Tâches proposées:
a - D'après le texte sur le projet de loi C-484, qui a présenté ce projet de loi ?
b - Reprenez, s'il vous plaît, le texte sur le projet de loi C-484 à partir de sa dernière phrase et poursuivez-le.

Texte fourni:
..........

Unies contre le projet de loi C-484

 

La professeure Diane Lamoureux a insisté sur le fait que rien n’empêche un

gouvernement majoritaire de voter une loi qui recriminaliserait l’avortement.

Photo: François-xavier Boulanger-nadeau

En principe, ce projet vise à mieux protéger les femmes enceintes contre la violence et à punir plus sévèrement les agresseurs. Ainsi, l’agression d’une femme enceinte qui causerait la mort du fœtus serait passible d’accusation de meurtre, ce qui ferait d’un enfant non encore né une victime à part entière. Ken Epp, député conservateur sortant de la région d’Edmonton, l’a présenté au mois de février dernier. Il soutient «qu’il est cruel, dans un pays comme le Canada, que le fœtus n’ait pas de statut juridique», et souligne que son projet de loi n’ouvrirait pas la porte à une éventuelle recriminalisation de l’avortement. Aucun rapport récent ne donne des informations sur des agressions commises envers des femmes enceintes au Canada. Selon la dernière étude effectuée par Statistique Canada, qui date de 1993, plus d’une femme enceinte sur cinq s’est fait brutaliser par son conjoint pendant la grossesse.

..........

Données affichées:
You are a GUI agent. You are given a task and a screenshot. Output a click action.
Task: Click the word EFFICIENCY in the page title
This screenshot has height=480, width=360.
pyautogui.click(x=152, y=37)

..........

Réponses par tâche:
a - Ken Epp, député conservateur sortant de la région d'Edmonton.

b -
 

En deuxième lecture, le projet de loi a reçu l’appui de 147 députés, dont 118 conservateurs. Des députés libéraux présents lors du vote, 27 s’étaient prononcés en faveur de ce projet de loi. Un député néo-démocrate a également voté avec le gouvernement. Cependant, étant donné le fait que le projet a été déposé à titre personnel et que le député âgé de 70 ans ne briguera pas un autre mandat, il doit en principe mourir au feuilleton.

Or, le projet de loi C-484 suscite tout de même la réaction des groupes de défense des femmes et des juristes. Car bien que son auteur ait décidé de se retirer de la vie publique, plusieurs craignent que le C-484 ne refasse surface sous une nouvelle appellation.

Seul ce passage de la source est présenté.